What the exercise asks => Set down each line from the start of the material exactly, please, up to and including the one that contains "Forum (195, 57)".

Data supplied =>
..............................
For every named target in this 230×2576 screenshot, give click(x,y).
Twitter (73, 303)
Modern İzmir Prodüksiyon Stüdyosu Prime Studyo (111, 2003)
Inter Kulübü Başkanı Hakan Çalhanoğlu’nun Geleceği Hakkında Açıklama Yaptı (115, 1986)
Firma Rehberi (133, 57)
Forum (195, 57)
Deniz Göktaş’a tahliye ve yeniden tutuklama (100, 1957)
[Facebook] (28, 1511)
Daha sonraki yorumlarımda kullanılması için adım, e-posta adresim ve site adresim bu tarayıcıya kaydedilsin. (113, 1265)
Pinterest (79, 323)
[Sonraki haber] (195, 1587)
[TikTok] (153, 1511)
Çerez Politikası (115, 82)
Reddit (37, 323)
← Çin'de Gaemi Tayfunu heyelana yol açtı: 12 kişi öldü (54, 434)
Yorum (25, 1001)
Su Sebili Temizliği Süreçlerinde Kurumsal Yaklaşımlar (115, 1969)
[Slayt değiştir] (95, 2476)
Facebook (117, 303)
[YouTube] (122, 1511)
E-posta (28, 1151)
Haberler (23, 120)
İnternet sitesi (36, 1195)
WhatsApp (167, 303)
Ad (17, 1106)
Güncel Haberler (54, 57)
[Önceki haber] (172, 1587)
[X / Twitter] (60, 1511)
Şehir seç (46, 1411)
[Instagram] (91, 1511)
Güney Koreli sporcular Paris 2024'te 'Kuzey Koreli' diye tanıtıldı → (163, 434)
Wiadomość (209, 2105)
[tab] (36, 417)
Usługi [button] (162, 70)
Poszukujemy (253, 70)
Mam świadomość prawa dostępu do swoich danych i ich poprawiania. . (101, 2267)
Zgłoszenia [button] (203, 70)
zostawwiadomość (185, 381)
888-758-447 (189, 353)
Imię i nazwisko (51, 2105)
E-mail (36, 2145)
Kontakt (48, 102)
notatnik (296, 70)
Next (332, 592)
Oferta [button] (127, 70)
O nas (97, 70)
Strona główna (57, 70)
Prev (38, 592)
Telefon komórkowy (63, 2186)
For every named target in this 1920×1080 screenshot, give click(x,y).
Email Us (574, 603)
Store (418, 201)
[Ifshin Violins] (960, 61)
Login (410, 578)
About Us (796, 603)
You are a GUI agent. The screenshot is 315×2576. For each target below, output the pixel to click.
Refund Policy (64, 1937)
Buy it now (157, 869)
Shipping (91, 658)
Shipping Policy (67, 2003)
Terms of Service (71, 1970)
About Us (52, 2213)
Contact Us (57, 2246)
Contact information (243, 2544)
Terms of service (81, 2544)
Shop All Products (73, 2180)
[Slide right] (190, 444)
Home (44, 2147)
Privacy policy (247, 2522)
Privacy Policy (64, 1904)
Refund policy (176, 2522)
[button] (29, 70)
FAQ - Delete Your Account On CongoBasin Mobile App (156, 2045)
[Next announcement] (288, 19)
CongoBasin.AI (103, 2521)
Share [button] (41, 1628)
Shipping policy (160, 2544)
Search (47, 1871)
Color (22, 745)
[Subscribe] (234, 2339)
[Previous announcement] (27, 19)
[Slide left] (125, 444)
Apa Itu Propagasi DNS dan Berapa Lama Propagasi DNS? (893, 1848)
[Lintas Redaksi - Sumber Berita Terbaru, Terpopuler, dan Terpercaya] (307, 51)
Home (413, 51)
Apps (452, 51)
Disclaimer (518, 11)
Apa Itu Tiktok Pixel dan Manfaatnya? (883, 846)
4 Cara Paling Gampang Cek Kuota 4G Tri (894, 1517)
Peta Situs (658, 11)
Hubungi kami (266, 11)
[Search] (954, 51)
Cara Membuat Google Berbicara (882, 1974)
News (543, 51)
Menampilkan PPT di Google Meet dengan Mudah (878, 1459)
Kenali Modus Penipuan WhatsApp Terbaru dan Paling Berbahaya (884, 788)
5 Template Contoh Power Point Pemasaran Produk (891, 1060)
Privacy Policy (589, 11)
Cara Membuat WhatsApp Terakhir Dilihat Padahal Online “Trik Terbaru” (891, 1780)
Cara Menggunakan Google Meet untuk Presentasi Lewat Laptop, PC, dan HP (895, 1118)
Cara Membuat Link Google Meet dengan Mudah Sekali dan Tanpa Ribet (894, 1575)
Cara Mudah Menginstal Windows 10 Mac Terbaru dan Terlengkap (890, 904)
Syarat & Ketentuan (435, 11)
..............................
Answer box =>
For every named target in this 230×2576 screenshot, give click(x,y).
Twitter (73, 303)
Modern İzmir Prodüksiyon Stüdyosu Prime Studyo (111, 2003)
Inter Kulübü Başkanı Hakan Çalhanoğlu’nun Geleceği Hakkında Açıklama Yaptı (115, 1986)
Firma Rehberi (133, 57)
Forum (195, 57)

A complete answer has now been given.